Qual è l'impronta più riconoscibile, a parte le grandi interpretazioni cinematografiche, che Ugo ha lasciato?
«Lo stile di vita improntato a onestà intellettuale, trasparenza, naturalezza, apertura agli altri. E la capacità di precorrere i cambiamenti del costume: è stato un grande chef quando la cucina non era di moda e tra i primi a creare una famiglia allargata. Coltivava soprattutto il valore dei rapporti interpersonali che oggi fa parte del mio Dna. Amava circondarsi di persone care».
Tra queste c'era il cantautore e chirurgo Enzo Jannacci che un giorno lontano le salvò la vita: come andò?
«Avevo cinque anni, eravamo tutti insieme e io rischiai di morire soffocato. Enzo, che portava sempre con sé la sua valigetta da medico, intuì la gravità della situazione e mi praticò prontamente una puntura che scongiurò il peggio».
Cosa significava per suo padre l'amicizia?
«Condivisione, che si esprimeva a tavola. Ugo amava cucinare non tanto per sfoggiare la propria arte culinaria ma per fare felici le persone a cui teneva. In casa nostra per 30 anni si sono fatte cinque cene alla settimana e partecipava tutto il cinema italiano: Mario Monicelli, Vittorio Gassman, Dino Risi, Armando Trovajoli, Steno. Molti capolavori sono nati proprio intorno alla nostra tavola».
Quali?
«Marco Ferreri ebbe l'idea di La grande bouffe, il film in cui alcuni amici mangiano fino a morire, proprio guardando Ugo che preparava manicaretti per tutti. Mio padre veniva considerato ugoista, cioè concentrato su se stesso, ma nella convivialità esprimeva un grande altruismo».

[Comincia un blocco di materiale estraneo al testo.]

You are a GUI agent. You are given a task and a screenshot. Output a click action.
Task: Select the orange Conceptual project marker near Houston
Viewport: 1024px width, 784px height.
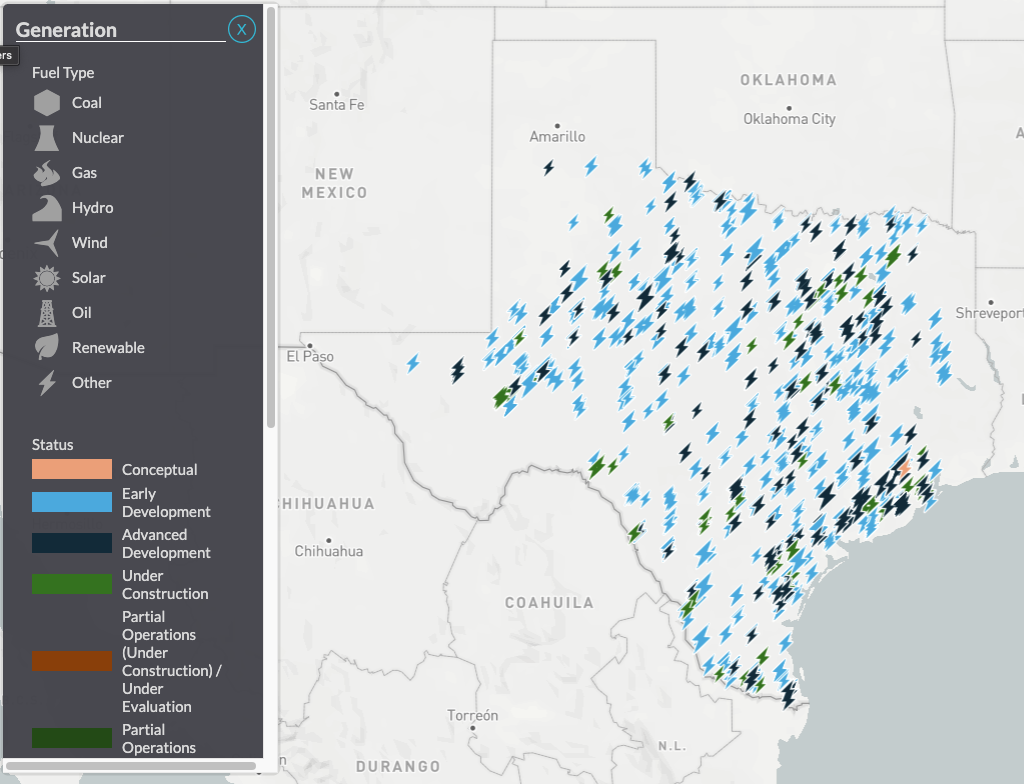coord(905,466)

È vero che a Torvaianica Ugo si presentò una volta in groppa a un elefante?
«Certo. Se l'era fatto prestare da un circo sbarcato nella zona e convinse Gassman a cavalcarlo con lui. Ma rimasero incastrati tra due muri... L'episodio dell'elefante è solo uno dei tanti che hanno scandito la storia del torneo di tennis, un appuntamento-cult a cui parteciparono anche Luciano Pavarotti e i Rolling Stones».
Quali altri episodi ricorda?
«Ugo confezionò una torta alta 10 metri e dentro nascose noi ragazzini. Un'altra volta giocò in doppio con Paolo Villaggio ed entrambi erano vestiti da donna... Il torneo ospitava esibizioni e show, ricordo Anthony Quinn e Philippe Leroy che giocavano con la frusta».

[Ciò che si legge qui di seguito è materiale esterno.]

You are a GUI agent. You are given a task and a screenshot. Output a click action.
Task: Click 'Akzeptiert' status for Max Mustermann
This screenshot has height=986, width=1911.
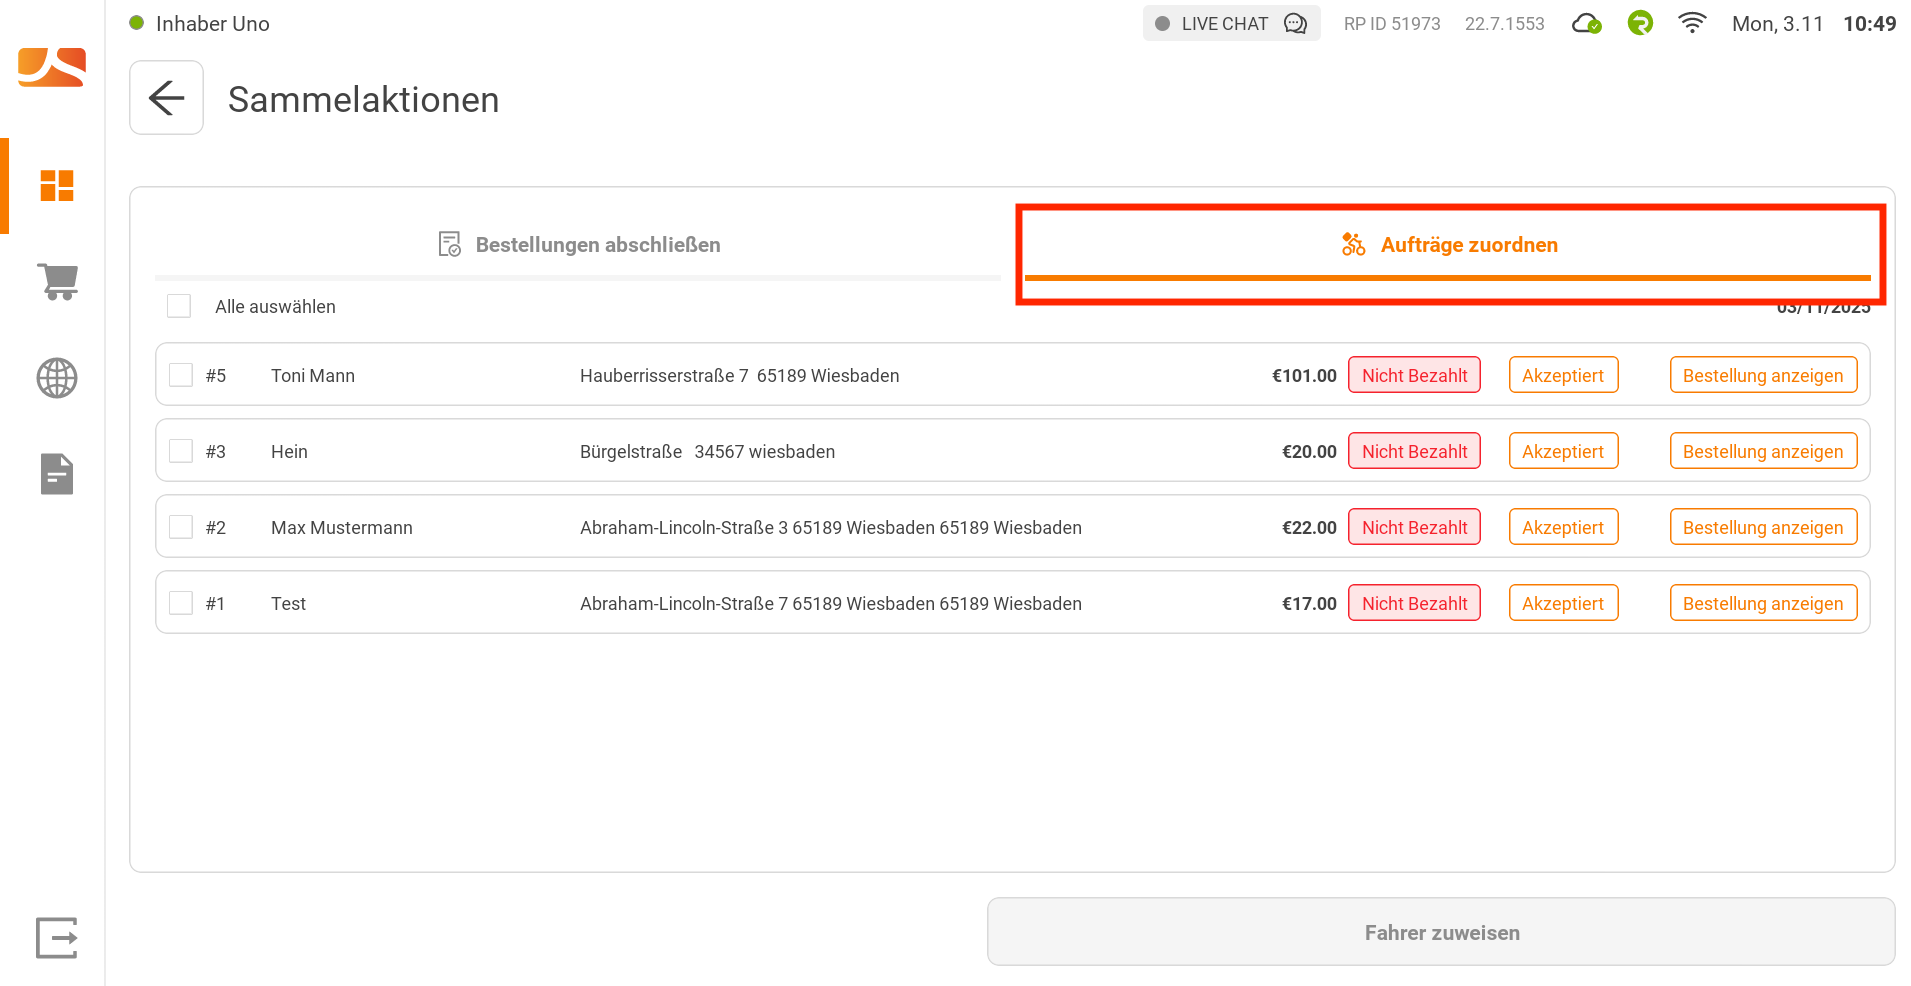(1562, 527)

Lei è amico fraterno di Alessandro Gassmann, il figlio di Vittorio. Un legame trasmesso dai padri ai figli?
«Con Alessandro ci siamo frequentati sporadicamente da piccoli al seguito di Vittorio e Ugo, poi abbiamo scoperto l'amicizia profonda negli anni Novanta lavorando insieme. Io ho presentato ad Alessandro la donna della sua vita, Sabrina Knaflitz, e lui mi ha sopportato stoicamente quando, prima di incontrare mia moglie Valeria, avevo una vita sentimentale disastrosa. Ci vogliamo un gran bene».
Che ricordo ha dello scherzo del settimanale satirico Il Male che nel 1978 mise suo padre in prima pagina sotto il titolo Arrestato Tognazzi, è il capo delle Br?
«Erano gli anni di piombo e da qualcuno quello scherzo fu preso seriamente. Ma Ugo, da provocatore nato e amante del paradosso, non si pentì. Anzi rivendicò il diritto alla cazzata che, almeno una volta, spetta a ognuno di noi».